The silence of Luwesama cell in Nabingola Town Council, Mubende District, was shattered on the evening of April 20, 2026, by the desperate cries of a two-year-old child, cries that would lead to a grim discovery inside a locked home.
Neighbors had gone about their day unaware that, behind one door, violence had already run its course.
It was Elvis Senabulya , a concerned neighbor, who first sensed something was wrong.
The child’s persistent crying from inside the house raised alarm. When repeated calls went unanswered, he moved closer, peeping through a window into a scene that would haunt the community.
Inside, the bodies of Ronald Tumusiime, a 37-year-old teacher, and his wife, Justine Kamukama, a 40-year-old businesswoman, lay motionless on the floor, surrounded by blood.

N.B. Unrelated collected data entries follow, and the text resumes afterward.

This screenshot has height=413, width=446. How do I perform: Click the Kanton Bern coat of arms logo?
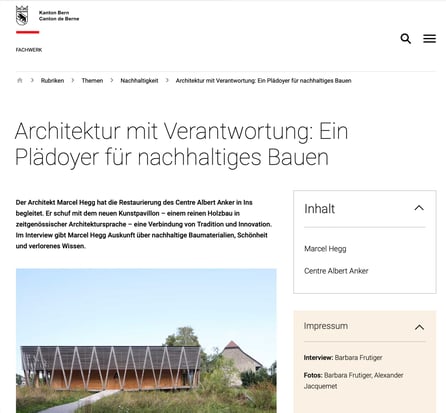(x=22, y=16)
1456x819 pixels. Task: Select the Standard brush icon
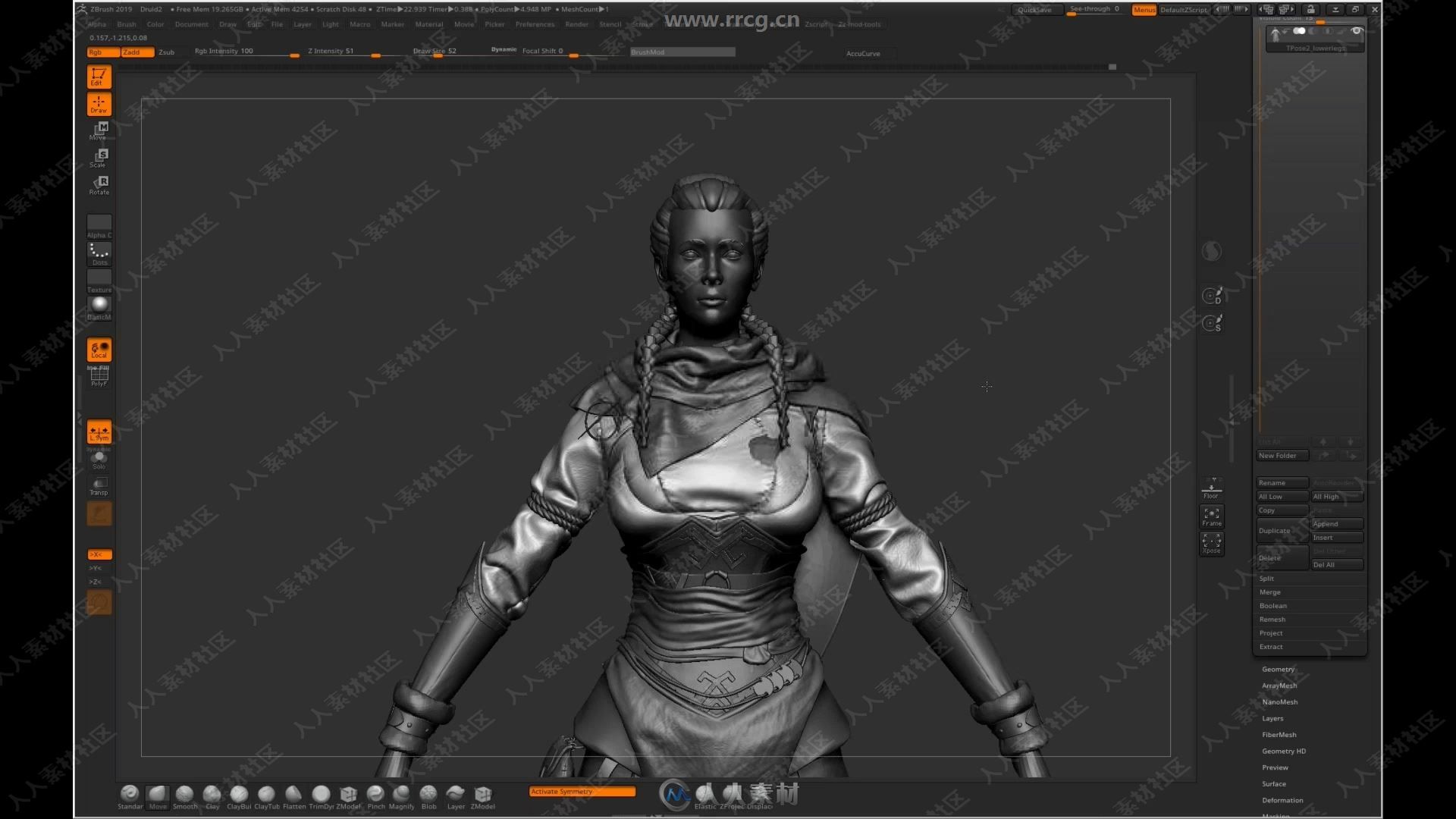(130, 794)
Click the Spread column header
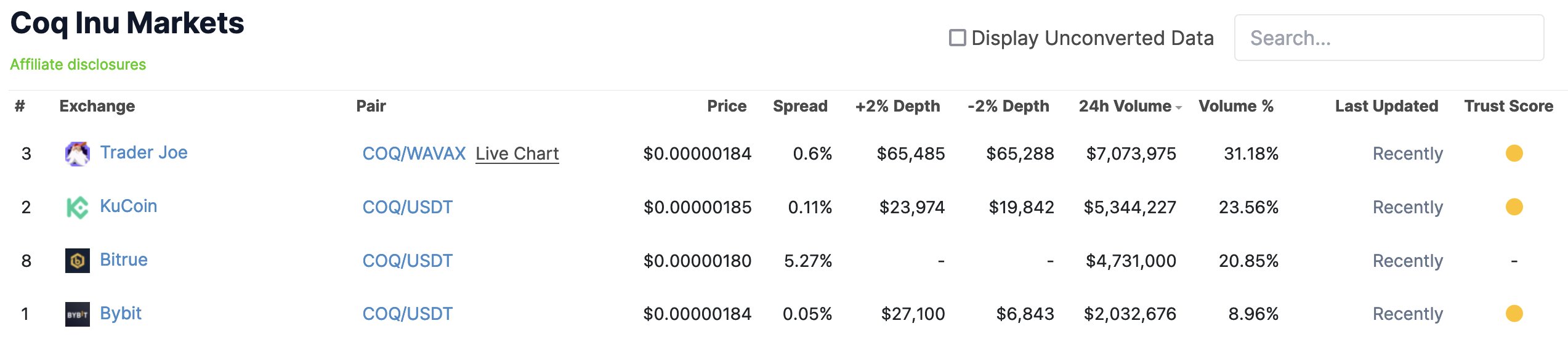Viewport: 1568px width, 339px height. click(x=799, y=106)
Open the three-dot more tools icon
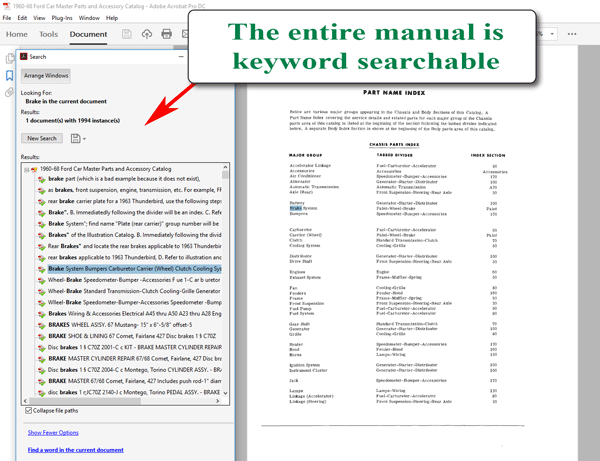Image resolution: width=600 pixels, height=461 pixels. pyautogui.click(x=572, y=34)
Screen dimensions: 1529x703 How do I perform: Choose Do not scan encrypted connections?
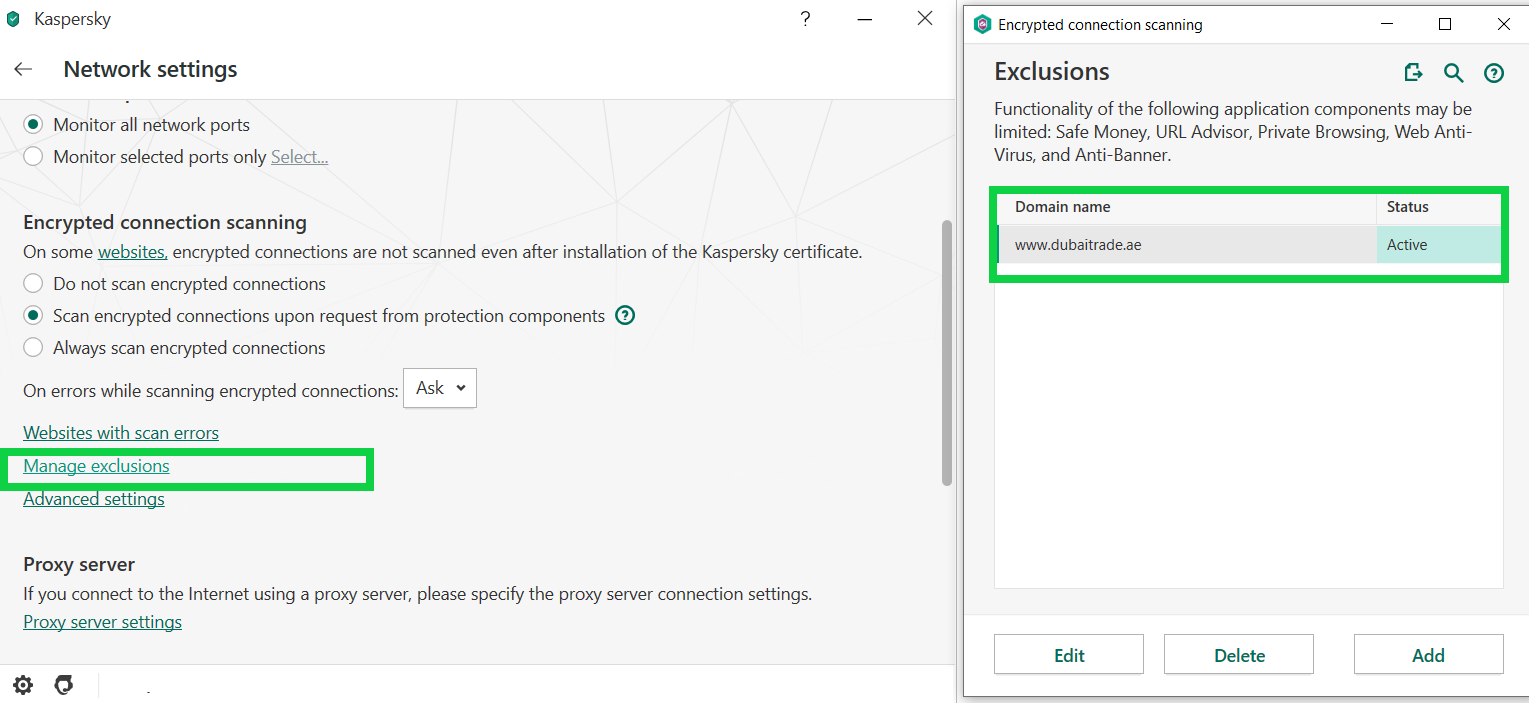(x=34, y=284)
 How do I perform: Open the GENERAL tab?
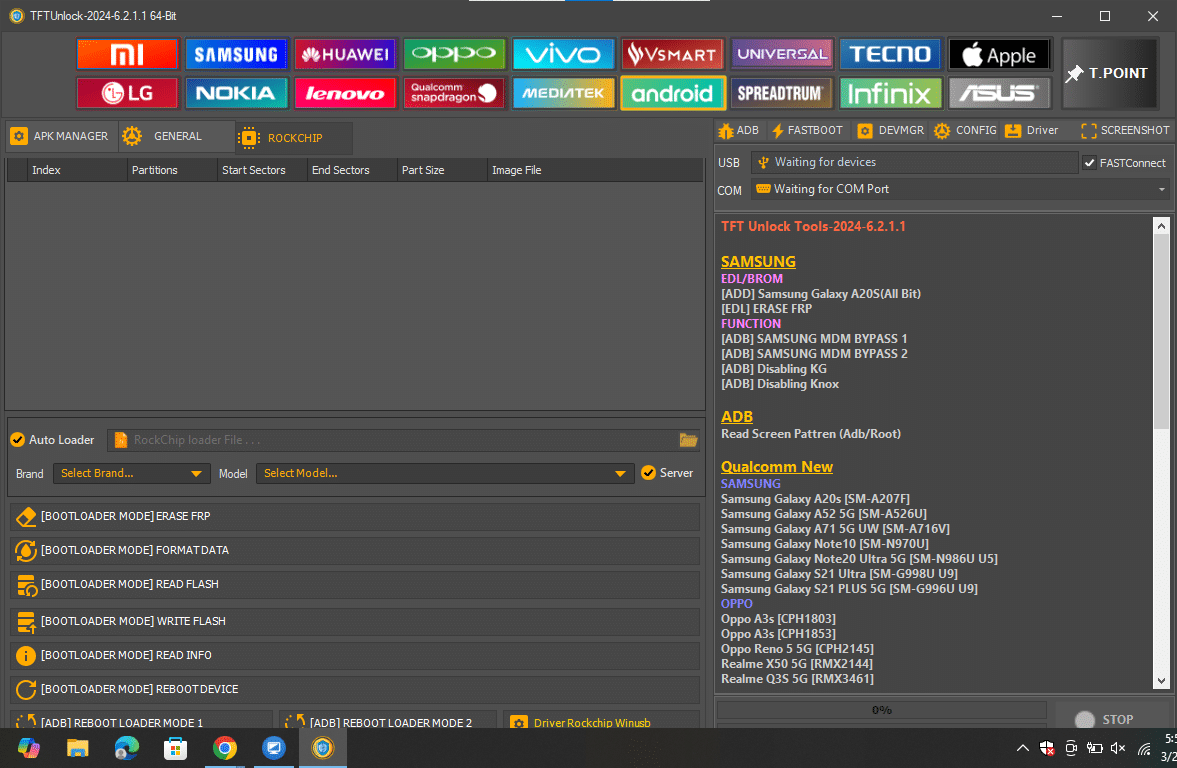[176, 136]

The house was locked from the inside, the silence broken only by the child’s cries.
Senabulya quickly alerted local leaders, who contacted police.

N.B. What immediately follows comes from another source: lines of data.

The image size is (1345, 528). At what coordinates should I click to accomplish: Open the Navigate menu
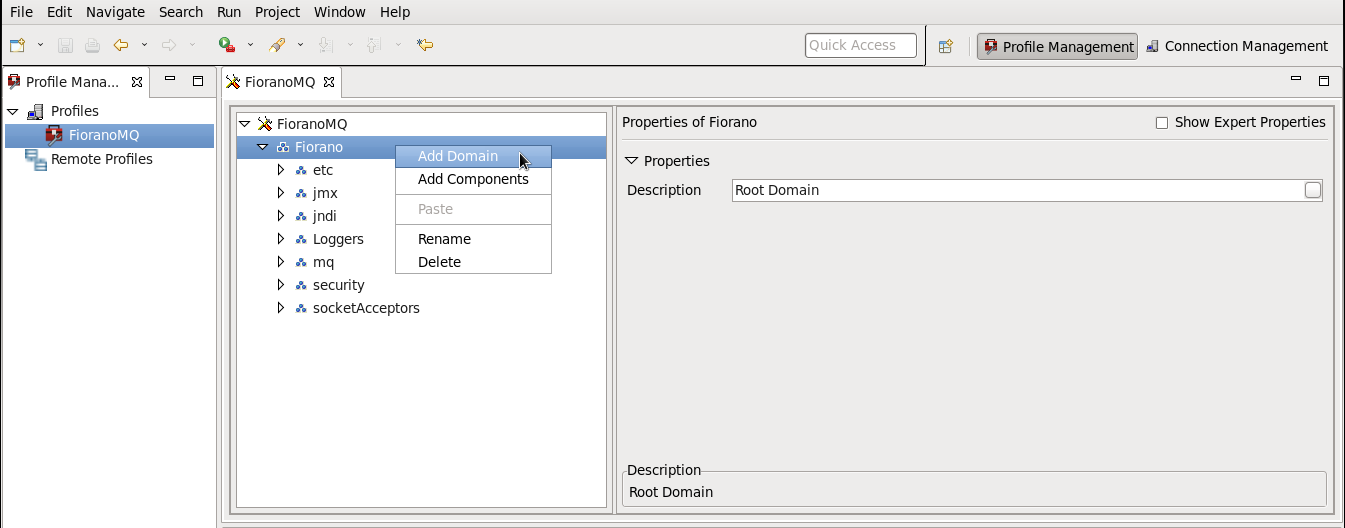[115, 12]
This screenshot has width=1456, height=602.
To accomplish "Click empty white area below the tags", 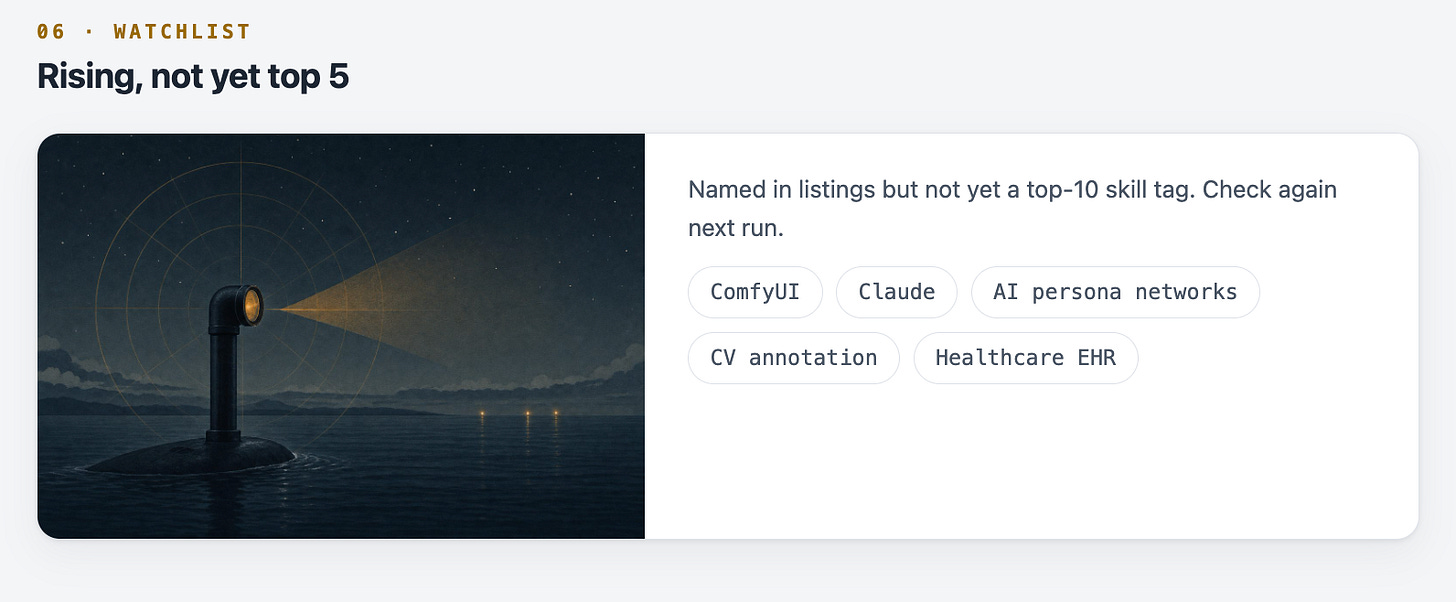I will [x=1030, y=460].
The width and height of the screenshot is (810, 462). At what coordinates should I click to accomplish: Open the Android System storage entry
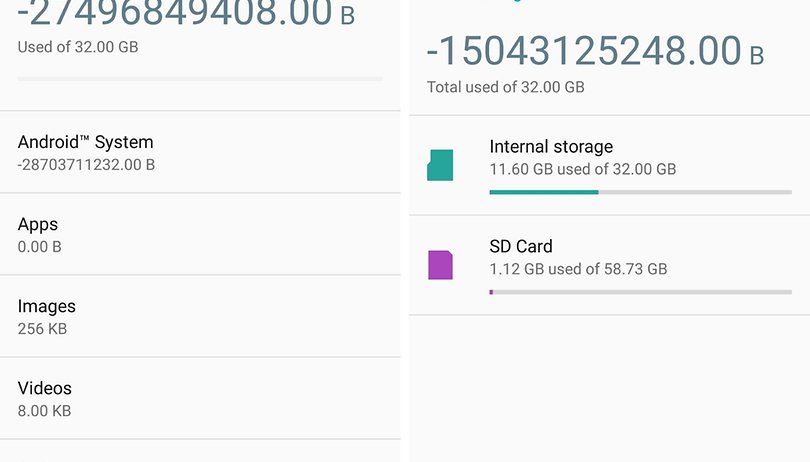tap(200, 152)
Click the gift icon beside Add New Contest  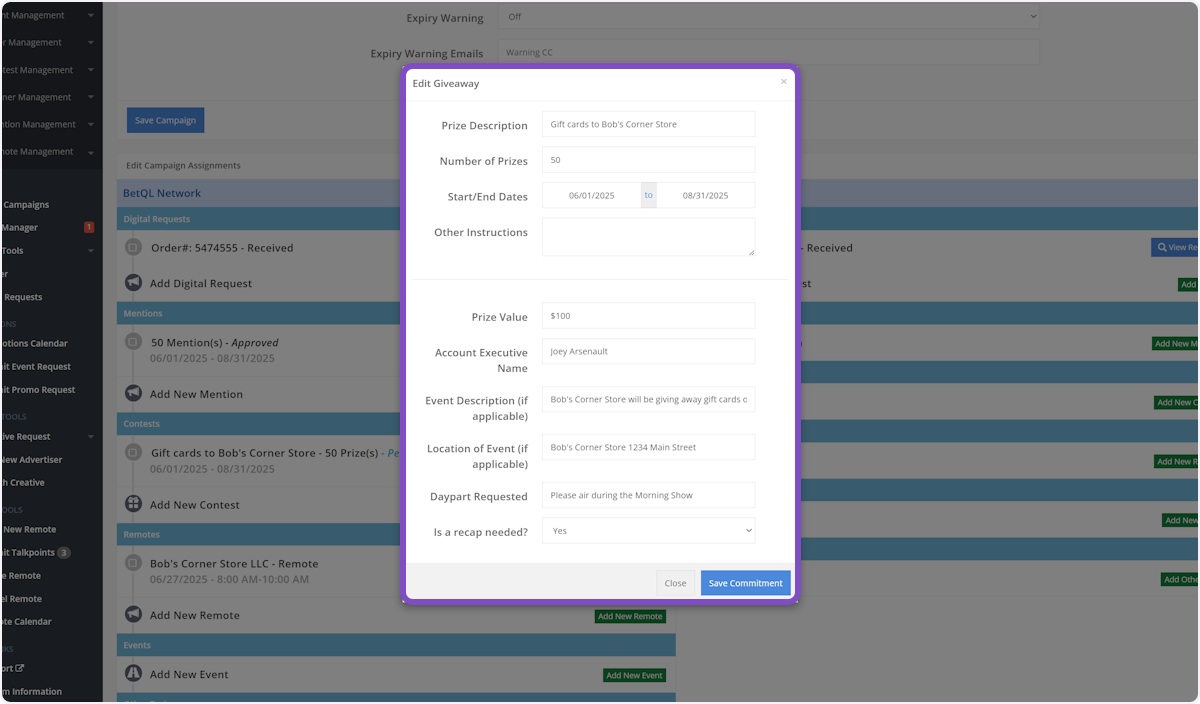pos(133,505)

Officers from Nabingola Police, later joined by the Mubende homicide team, forced entry into the home.
What they found pointed to a violent struggle. Household items were shattered, furniture displaced, and the room bore the unmistakable marks of a fight that had spiraled out of control. Both bodies showed deep cut wounds, suggesting a brutal confrontation.
As investigators began piecing together the final hours, neighbors came forward with troubling accounts.
Reports indicate that on the evening of April 19, 2026, raised voices had been heard from the couple’s home, an argument that, at the time, seemed like many others.
No one imagined it would end in bloodshed.
Now, the house stands as a silent witness to what unfolded, a domestic dispute that escalated into tragedy, leaving a young child alone amid the aftermath.
The area police spokesperson, Lameck Kigozi said the bodies were taken to Mubende Hospital for postmortem examinations as investigations continue. Police condemned the incident, urging those trapped in abusive relationships to seek help before conflicts turn fatal.
What remains is a grieving community, a child without parents.